INPUT MATERIAL:
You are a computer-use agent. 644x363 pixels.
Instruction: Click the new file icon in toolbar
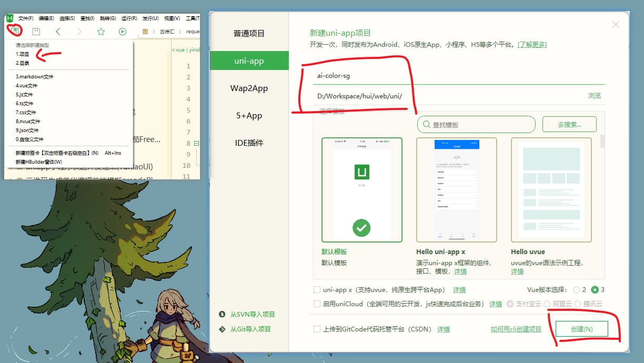click(15, 31)
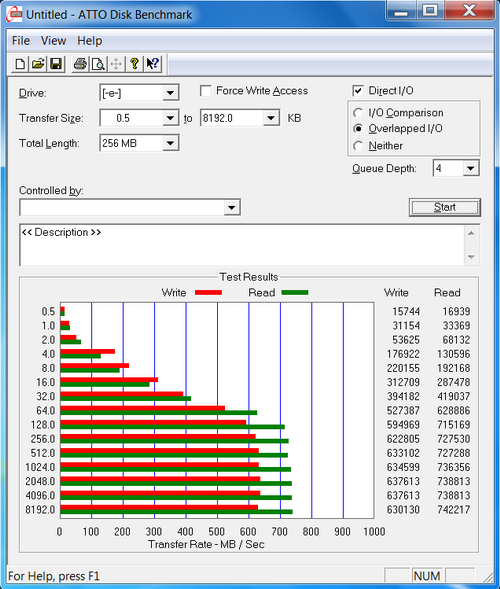Expand the Queue Depth dropdown
500x589 pixels.
[x=471, y=168]
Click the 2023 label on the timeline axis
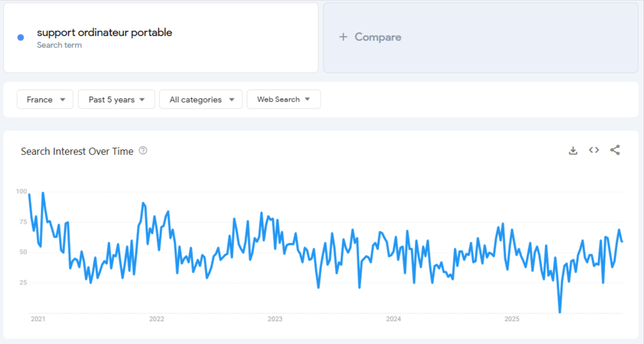This screenshot has height=344, width=644. tap(275, 319)
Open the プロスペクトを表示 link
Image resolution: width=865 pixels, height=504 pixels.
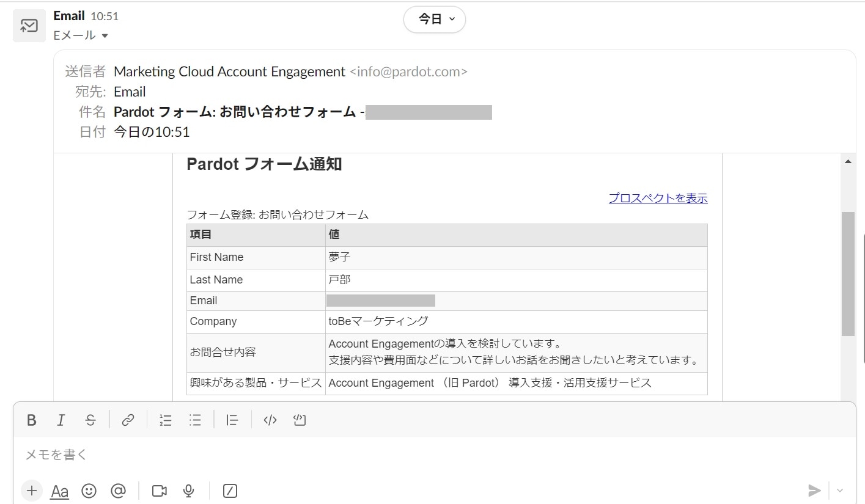pyautogui.click(x=658, y=198)
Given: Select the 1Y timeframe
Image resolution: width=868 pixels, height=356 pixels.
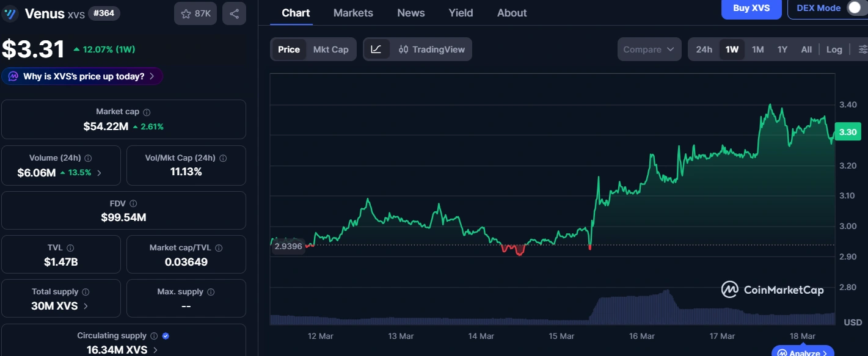Looking at the screenshot, I should (782, 49).
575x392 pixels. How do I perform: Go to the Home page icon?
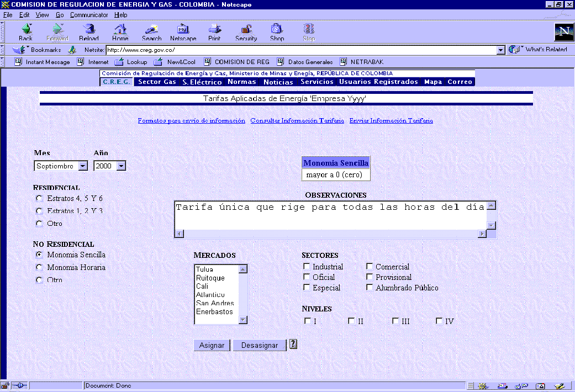point(120,31)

TASK PROMPT:
Output all of the entries verbatim, leaving out any images.

REPLY TO THE EXERCISE:
You are a computer-use agent. 644x363 pixels.
Instruction: Click the new file icon in toolbar
click(15, 31)
Expand the Queue Depth dropdown
500x589 pixels.
[x=471, y=168]
Click the 2023 label on the timeline axis
This screenshot has height=344, width=644. tap(275, 319)
Open the プロスペクトを表示 link
Image resolution: width=865 pixels, height=504 pixels.
pyautogui.click(x=658, y=198)
Given: Select the 1Y timeframe
Image resolution: width=868 pixels, height=356 pixels.
Looking at the screenshot, I should (782, 49).
575x392 pixels. How do I perform: Go to the Home page icon?
point(120,31)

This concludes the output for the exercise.